Rio, 27 (AE)- O presidente da Ordem dos Advogados do Brasil (OAB), Reginaldo de Castro, disse hoje que, após a Marcha dos Cem Mil, ato de protesto realizado em Brasília ontem (26), "o governo só não tomará medidas no sentido de atender às demandas sociais da população brasileira, se for surdo e insensível".
Castro fez o comentário ao sair da missa pelos 19 anos da morte de Lyda Monteiro da Silva e lembrou que é preciso encontrar um ponto em que a questão social seja atendida, "sem criar incompatibilidades para o País no plano internacional".

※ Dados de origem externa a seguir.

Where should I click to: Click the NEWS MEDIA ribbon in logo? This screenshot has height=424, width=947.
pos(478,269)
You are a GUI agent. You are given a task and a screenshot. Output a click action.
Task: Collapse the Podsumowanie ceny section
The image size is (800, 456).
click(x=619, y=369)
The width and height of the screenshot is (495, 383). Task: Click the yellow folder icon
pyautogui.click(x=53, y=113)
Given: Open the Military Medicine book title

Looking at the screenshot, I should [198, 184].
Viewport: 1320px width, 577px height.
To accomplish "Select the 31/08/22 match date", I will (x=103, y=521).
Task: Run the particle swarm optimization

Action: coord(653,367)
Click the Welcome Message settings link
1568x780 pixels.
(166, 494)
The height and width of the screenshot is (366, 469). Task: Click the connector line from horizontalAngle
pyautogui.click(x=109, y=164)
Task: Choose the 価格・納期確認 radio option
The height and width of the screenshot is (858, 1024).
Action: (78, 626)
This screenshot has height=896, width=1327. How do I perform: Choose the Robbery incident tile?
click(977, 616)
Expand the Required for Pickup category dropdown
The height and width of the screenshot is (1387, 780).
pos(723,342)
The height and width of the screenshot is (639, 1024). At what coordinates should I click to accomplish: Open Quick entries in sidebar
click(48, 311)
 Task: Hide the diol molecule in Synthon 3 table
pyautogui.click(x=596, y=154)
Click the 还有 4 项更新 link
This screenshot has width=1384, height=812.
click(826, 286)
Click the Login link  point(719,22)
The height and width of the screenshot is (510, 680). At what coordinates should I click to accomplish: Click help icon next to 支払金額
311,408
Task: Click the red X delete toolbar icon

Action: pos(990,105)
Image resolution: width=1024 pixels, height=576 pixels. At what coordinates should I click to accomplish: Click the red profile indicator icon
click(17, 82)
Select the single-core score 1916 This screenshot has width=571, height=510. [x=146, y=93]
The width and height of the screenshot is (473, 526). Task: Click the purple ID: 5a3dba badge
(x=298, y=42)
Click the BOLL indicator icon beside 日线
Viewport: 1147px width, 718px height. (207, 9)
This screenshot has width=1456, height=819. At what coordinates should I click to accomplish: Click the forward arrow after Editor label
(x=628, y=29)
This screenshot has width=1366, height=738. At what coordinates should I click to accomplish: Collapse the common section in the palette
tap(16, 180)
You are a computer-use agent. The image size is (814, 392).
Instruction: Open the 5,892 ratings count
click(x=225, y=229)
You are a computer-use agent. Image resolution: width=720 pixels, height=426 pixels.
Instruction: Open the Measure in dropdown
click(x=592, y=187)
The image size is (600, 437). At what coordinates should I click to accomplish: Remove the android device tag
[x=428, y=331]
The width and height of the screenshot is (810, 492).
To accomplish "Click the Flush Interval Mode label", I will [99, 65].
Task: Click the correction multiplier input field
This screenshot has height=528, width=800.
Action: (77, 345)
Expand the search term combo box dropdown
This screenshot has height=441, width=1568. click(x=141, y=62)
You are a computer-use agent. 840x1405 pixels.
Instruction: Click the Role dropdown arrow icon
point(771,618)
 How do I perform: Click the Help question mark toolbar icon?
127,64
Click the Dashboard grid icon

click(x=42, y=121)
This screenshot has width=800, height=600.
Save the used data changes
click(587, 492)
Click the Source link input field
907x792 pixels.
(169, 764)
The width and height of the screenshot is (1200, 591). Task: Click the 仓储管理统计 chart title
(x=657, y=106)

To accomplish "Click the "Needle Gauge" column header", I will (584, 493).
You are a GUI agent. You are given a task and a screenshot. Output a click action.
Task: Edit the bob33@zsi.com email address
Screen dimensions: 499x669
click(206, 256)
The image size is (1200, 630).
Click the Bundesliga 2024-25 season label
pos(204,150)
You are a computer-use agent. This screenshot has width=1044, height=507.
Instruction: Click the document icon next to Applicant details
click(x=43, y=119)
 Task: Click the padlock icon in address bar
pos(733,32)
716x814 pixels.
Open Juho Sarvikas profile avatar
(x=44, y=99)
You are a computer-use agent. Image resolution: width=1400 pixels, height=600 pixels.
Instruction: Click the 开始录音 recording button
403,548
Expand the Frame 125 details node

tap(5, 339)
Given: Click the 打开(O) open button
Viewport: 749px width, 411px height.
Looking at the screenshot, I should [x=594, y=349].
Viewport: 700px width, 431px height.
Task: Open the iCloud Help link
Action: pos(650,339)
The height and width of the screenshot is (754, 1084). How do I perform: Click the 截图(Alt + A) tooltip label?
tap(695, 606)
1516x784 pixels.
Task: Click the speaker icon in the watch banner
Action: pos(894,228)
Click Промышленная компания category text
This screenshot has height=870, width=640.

Ele acredita que há limite para o sacrifício da população, em função do atendimento a nossos credores externos. "O governo já ultrapassou este limite e está deixando os credores satisfeitos, mas a sociedade brasileira, que paga a conta, contrariada sem ver atendidas suas demandas sociais", ressaltou. Segundo o presidente da OAB, que mora e advoga em Brasília desde a fundação da cidade, há 39 anos, protestos como estes são saudáveis, positivos para a democracia e deveriam ocorrer com mais frequência para que "a elite brasileira ouça o que o povo fala e sente".
Castro lembra-se de ter visto poucas manifestações desse porte em Brasília, "mas elas deveriam acontecer porque tiram a capital do isolamento geográfico, e obrigam os governantes a ouvir a voz das sociedade civil". "Gostaria de ver gente na rua desse jeito pelo menos dez vezes por mês."